To form a metabolic pathway, coexpressions of the key enzymes such as GDHt, PDOR, GDHt reactivase factor, DDH, etc. could directly convert cheap substrates such as glucose to 1,3-PD, and it would be ideal for the environment and recycling of resource. Some studies have been performed on this line, but it is necessary to ameliorate the metabolic system for improving the rate of conversion and productivity of 1,3-PD. Improving the societal benefit was obtained through the production of chemicals from renewable resources. The success of the project bodes well for future metabolic engineering efforts. While the study of GDHt was mainly concentrated on the coenzyme B12-dependent GDHt, the research on coenzyme B12-independent GDHt needs to be further explored due to it is increased stability, low cost for reactivation, and there being no need for coenzyme B12. It could be helpful for glycerol bioconversion and large-scale production of 1,3-PD by applying collective removal method for different types of impurities and carrying out a feasibility study of its industrial scale application. In addition, the technology of integrating catalysis, genetic engineering, protein engineering, immobilized enzyme, and the preparation of simulated enzymes holds promises for finding more new varieties of GDHt, PDOR, and GDH, and finding new strains that have the new GDHt, PDOR, or GDH (Figs. 2, 5, 7) was useful for promoting the improvement of other enzymes’ properties and the development of an ecofriendly and economic biological process for the industrial production of 1,3-PD or other important chemicals from renewable resources.

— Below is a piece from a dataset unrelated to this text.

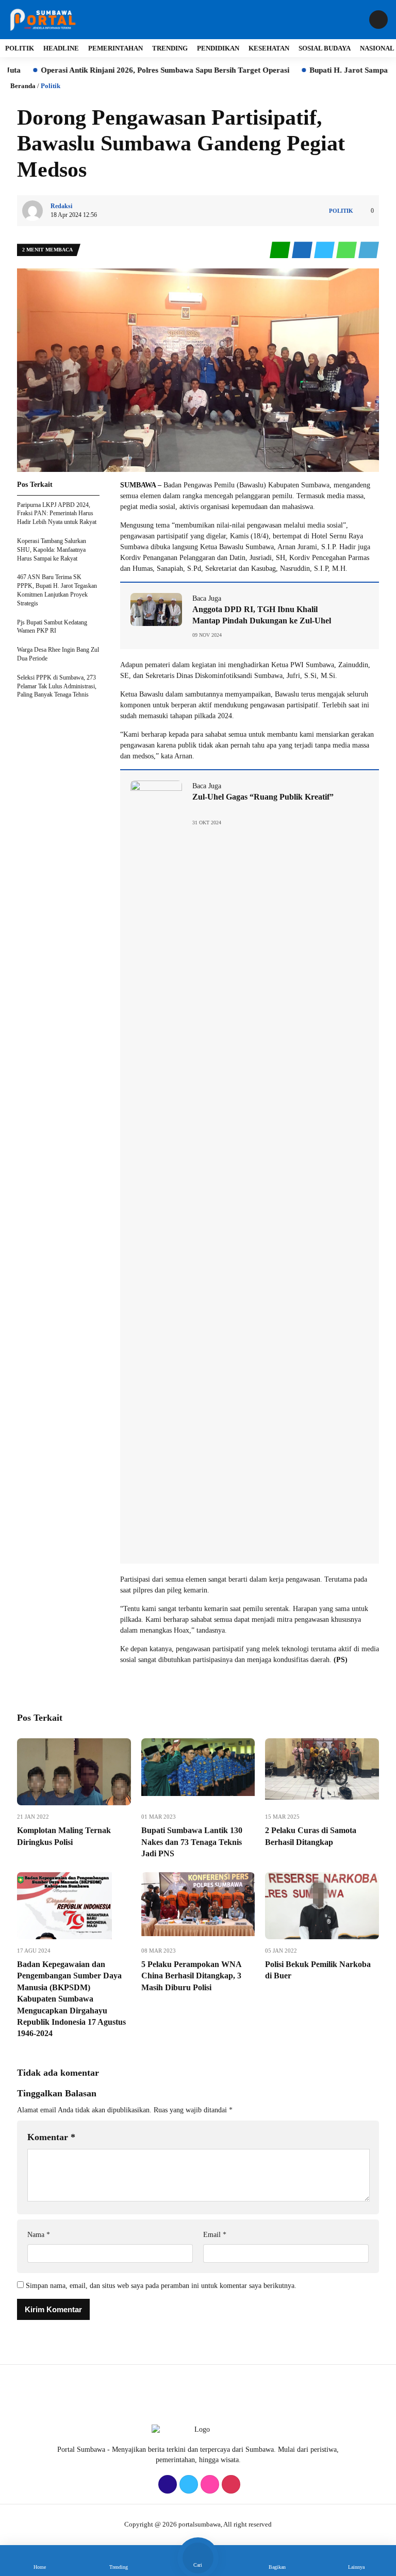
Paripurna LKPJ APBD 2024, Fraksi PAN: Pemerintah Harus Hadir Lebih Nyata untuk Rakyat (57, 513)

Changing the mode of production such as the enzyme-coupling method is used in the in vitro catalytic production of 1,3-PD. Compared to traditional microbial fermentation, the enzyme-coupling method has some advantages: use of enzyme catalysis technology maximizes the yield of the product and production capacity; coenzyme regeneration measures can reduce the high costs of adding coenzyme; the product of 1,3-PD can be separated in time, and thus it is no longer needed to consider the question of inhibition of 1,3-PD and PDOR; making full and optimal use of raw and auxiliary materials realizes “zero discharge” of the production process and enables easier-to-implement cleaner production.